Einer solchen Aussage würde zudem entgegengehalten werden: Was behauptest du denn da, der Mensch war doch hirntot? Roberto Rotondo hat in seinem Vortrag neben einem informativen und aufschlußreichen medizinhistorischen Exkurs die unmittelbaren Erfahrungen von Menschen aus dem Pflegebereich zur Sprache gemacht. Dabei stellte der Referent keineswegs seine eigenen Erfahrungen in den Mittelpunkt, sondern bezog sich auf die Ergebnisse seiner Diplomarbeit, die unter dem Titel "Belastung und Bewältigung von Pflegekräften in der Transplantationsmedizin" am Fachbereich Psychologie der Universität Hamburg erstellt wurde und in deren Rahmen er umfangreiche Interviews mit betroffenen Pflegekräften durchgeführt hatte.

Schon im Sprachgebrauch der in der Betreuung "hirntoter" Patienten tätigen PflegerInnen läßt sich - auf der Basis vieler weiterer Veröffentlichungen zum Thema - ablesen, wie wenig diese davon überzeugt sein können, tatsächlich Tote zu pflegen ("Restmensch", "belebte Materie", "Nicht-zu-Ende-Gestorbene"). Der Zugriff, um nicht zu sagen Raubgriff, auf diese Menschen bzw. ihre Organe, die Objekte der transplantationsmedizinischen Begierden, spiegelt sich noch deutlicher im Sprachgebrauch der Pflegekräfte: "Ganzkörper-Lagerstätten", "natürlicher Brutkasten" (in Hinsicht auf eine als "hirntot" geltende schwangere Frau), "menschliches Gemüse" und dergleichen mehr. Zugleich legen die sprachlichen Ausdrücke Zeugnis ab über den Versuch der beteiligten Berufsgruppen, wie zu vermuten steht, die eigenen Zweifel und widerstreitenden Empfindungen zu übertönen durch Begriffe, die das angebliche Totsein "hirntoter" Menschen besonders betonen; so werden beispielsweise in der englischen Fachsprache entnommene Organe als "Cadaveric organ donation" (Kadaverspende) bezeichnet oder mit einem "Stück Holz" verglichen.

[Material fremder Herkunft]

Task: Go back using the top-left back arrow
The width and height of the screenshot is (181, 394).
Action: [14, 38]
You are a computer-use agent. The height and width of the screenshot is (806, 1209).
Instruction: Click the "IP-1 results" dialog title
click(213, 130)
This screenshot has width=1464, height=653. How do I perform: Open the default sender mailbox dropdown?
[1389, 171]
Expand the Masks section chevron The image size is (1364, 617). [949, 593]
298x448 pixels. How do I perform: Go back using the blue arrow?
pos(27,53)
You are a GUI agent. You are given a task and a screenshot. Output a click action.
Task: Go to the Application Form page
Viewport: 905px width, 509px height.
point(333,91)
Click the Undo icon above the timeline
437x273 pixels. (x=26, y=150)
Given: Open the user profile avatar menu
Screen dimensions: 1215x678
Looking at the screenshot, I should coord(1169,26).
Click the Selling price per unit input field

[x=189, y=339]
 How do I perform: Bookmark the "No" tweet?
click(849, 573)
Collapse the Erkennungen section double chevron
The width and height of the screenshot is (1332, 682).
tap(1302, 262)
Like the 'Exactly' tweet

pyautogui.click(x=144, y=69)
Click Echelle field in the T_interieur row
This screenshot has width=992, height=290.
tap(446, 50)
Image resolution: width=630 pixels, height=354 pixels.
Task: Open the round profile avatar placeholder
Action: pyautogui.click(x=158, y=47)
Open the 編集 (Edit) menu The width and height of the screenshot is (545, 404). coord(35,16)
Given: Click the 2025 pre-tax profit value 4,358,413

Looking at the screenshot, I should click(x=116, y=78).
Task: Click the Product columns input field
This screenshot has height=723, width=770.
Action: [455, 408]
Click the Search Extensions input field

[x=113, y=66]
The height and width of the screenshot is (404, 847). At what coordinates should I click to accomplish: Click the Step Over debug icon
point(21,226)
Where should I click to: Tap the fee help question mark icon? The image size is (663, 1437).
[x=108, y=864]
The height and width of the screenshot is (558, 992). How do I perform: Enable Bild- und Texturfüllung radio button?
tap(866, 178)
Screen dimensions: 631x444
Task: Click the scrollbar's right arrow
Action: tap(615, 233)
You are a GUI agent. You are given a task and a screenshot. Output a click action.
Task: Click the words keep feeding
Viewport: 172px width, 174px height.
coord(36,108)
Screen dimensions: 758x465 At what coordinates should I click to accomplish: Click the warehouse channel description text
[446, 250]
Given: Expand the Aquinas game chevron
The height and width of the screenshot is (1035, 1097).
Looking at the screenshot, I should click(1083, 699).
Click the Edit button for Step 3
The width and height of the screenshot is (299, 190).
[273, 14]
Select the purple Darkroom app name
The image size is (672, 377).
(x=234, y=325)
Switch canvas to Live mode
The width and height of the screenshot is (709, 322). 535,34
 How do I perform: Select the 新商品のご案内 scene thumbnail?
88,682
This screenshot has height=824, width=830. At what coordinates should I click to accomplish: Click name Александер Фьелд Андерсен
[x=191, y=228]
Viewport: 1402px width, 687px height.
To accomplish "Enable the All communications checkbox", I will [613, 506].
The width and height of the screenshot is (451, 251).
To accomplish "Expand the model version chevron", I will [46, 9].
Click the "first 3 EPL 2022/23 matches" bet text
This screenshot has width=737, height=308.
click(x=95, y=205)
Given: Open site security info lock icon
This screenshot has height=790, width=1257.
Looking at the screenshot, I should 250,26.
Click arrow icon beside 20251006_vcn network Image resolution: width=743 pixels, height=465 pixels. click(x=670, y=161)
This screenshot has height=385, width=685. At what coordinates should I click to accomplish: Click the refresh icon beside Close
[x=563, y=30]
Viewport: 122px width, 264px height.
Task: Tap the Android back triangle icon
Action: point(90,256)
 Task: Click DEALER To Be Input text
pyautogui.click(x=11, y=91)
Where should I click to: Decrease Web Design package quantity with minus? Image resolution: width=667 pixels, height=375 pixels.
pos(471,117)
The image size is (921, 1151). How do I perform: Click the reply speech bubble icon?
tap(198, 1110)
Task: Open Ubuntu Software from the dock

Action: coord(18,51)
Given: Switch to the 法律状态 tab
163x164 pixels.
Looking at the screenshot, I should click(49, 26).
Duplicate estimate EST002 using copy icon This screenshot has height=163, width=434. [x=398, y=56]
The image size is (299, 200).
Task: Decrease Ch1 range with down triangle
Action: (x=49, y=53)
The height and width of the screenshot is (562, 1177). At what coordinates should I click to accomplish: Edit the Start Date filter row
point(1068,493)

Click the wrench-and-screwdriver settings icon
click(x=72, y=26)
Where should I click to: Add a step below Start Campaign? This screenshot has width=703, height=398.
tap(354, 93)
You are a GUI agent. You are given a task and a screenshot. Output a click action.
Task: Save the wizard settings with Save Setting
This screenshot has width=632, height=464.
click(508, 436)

Nach Angaben der Deutschen Stiftung für Organtransplantation, so referierte Rotondo, sind bei 75 Prozent aller "hirntoten" Menschen Bewegungen der Arme und Beine festzustellen. Sie liegen - und hier spiegelt der Referent die pflegerische Sicht - im Bett wie "andere bewußtlose Patienten auch". Ihr Herz schlägt und sie fühlen sich beileibe nicht wie Tote an. Kein "Hirntoter" hat Totenflecken oder fällt in Leichenstarre. Keine Pflegekraft würde einen Toten über mehrere Tage hinweg waschen. Bei einem "hirntoten" Patienten können Wunden ausheilen. Sie werden beatmet, und vom Beatmen wird auch gesprochen. Eine Leiche hingegen könnte gar nicht beatmet, sondern bestenfalls "aufgeblasen" werden. Ein "echter" Leichnam würde binnen weniger Stunden von der Station in die Leichenhalle gebracht werden. Kurzum, alles, aber auch wirklich alles, deutet darauf hin, wie sich auf der Basis der vielfältigen Erfahrungen von in Pflegeberufen arbeitenden Menschen, die auch mit Toten in Berührung gekommen sind, sagen läßt, daß als hirntot geltende Patienten anderen Menschen in Zuständen tiefster Bewußtlosigkeit gleichen, aber nicht Toten.

Befürworter der Transplantationsmedizin würden solche Einwände selbstverständlich nicht gelten lassen und die Behauptung aufrechterhalten, daß der Menschen vielleicht äußerlich einen noch lebendigen Eindruck macht, obwohl sein Gehirn und damit sein gesamter Organismus schon gestorben sei. Um dies in dieser Weise behaupten zu können, ist die (widerlegte) wissenschaftliche These von der ausschließlichen Steuerungsfunktion aller Lebensvorgänge durch das Gehirn elementare Voraussetzung. Roberto Rotondo zitierte in seinem Vortrag den Philosophen Prof. Dr. phil. Dieter Birnbacher, der 1998 Mitglied im Wissenschaftlichen Beirat der Bundesärztekammer war und vier Jahre zuvor zum Hirntod erklärt hatte [3]:

Faktisch ist sowohl die Bewußtseinsfähigkeit wie die Integration der Körperfunktionen von der Funktion des Gehirns abhängig. Deshalb sind mit dem vollständigen und unumkehrbaren Ausfall sämtlicher Hirnfunktionen auch die Definitionsbedingungen des Todes - irreversibler Verlust des Bewußtseins und irreversibler Verlust der Integration von Körperfunktionen - erfüllt.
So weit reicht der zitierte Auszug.